● **AIM OF THE EXERCISE**: Output every entry exactly as written.

**** RECORD SET

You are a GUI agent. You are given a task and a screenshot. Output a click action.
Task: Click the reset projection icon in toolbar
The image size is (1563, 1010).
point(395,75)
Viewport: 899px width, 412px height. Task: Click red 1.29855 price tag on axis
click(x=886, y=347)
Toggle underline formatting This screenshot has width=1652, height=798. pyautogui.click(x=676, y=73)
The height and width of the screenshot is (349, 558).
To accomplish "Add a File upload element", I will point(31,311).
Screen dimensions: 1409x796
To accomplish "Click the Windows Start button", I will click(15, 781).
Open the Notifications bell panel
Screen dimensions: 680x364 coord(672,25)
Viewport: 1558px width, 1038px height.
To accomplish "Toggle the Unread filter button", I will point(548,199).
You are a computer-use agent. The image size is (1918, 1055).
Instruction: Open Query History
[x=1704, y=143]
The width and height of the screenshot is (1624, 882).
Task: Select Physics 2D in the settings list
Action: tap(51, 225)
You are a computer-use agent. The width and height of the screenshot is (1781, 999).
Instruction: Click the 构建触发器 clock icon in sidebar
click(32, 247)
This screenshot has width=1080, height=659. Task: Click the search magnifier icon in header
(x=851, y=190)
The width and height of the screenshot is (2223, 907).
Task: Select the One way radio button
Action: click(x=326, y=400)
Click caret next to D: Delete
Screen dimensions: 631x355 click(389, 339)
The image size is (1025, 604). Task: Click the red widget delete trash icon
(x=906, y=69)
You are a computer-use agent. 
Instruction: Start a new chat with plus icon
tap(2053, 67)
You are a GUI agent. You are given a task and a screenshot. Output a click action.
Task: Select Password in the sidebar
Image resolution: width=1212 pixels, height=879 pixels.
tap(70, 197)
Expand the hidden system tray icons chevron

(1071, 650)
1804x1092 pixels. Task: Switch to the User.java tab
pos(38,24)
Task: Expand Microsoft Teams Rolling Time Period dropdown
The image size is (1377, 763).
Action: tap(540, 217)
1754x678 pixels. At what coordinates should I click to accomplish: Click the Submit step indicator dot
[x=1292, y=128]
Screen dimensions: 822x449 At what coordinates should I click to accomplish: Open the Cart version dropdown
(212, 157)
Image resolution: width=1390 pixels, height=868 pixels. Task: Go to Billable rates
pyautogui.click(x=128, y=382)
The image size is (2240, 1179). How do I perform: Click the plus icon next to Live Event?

********

● **ANSWER SECTION**:
You are a GUI agent. You are given a task and a screenshot. Output a click action.
Task: Click the reset projection icon in toolbar
The image size is (1563, 1010).
point(395,75)
Viewport: 899px width, 412px height. Task: Click red 1.29855 price tag on axis
click(x=886, y=347)
Toggle underline formatting This screenshot has width=1652, height=798. pyautogui.click(x=676, y=73)
The height and width of the screenshot is (349, 558).
To accomplish "Add a File upload element", I will point(31,311).
Screen dimensions: 1409x796
To accomplish "Click the Windows Start button", I will click(15, 781).
Open the Notifications bell panel
Screen dimensions: 680x364 coord(672,25)
Viewport: 1558px width, 1038px height.
To accomplish "Toggle the Unread filter button", I will point(548,199).
You are a computer-use agent. The image size is (1918, 1055).
Instruction: Open Query History
[x=1704, y=143]
The width and height of the screenshot is (1624, 882).
Task: Select Physics 2D in the settings list
Action: tap(51, 225)
You are a computer-use agent. The width and height of the screenshot is (1781, 999).
Instruction: Click the 构建触发器 clock icon in sidebar
click(32, 247)
This screenshot has width=1080, height=659. Task: Click the search magnifier icon in header
(x=851, y=190)
The width and height of the screenshot is (2223, 907).
Task: Select the One way radio button
Action: click(x=326, y=400)
Click caret next to D: Delete
Screen dimensions: 631x355 click(389, 339)
The image size is (1025, 604). Task: Click the red widget delete trash icon
(x=906, y=69)
You are a computer-use agent. 
Instruction: Start a new chat with plus icon
tap(2053, 67)
You are a GUI agent. You are given a task and a screenshot. Output a click action.
Task: Select Password in the sidebar
Image resolution: width=1212 pixels, height=879 pixels.
tap(70, 197)
Expand the hidden system tray icons chevron

(1071, 650)
1804x1092 pixels. Task: Switch to the User.java tab
pos(38,24)
Task: Expand Microsoft Teams Rolling Time Period dropdown
The image size is (1377, 763).
Action: tap(540, 217)
1754x678 pixels. At what coordinates should I click to accomplish: Click the Submit step indicator dot
[x=1292, y=128]
Screen dimensions: 822x449 At what coordinates should I click to accomplish: Open the Cart version dropdown
(212, 157)
Image resolution: width=1390 pixels, height=868 pixels. Task: Go to Billable rates
pyautogui.click(x=128, y=382)
The image size is (2240, 1179). How do I perform: Click the plus icon next to Live Event?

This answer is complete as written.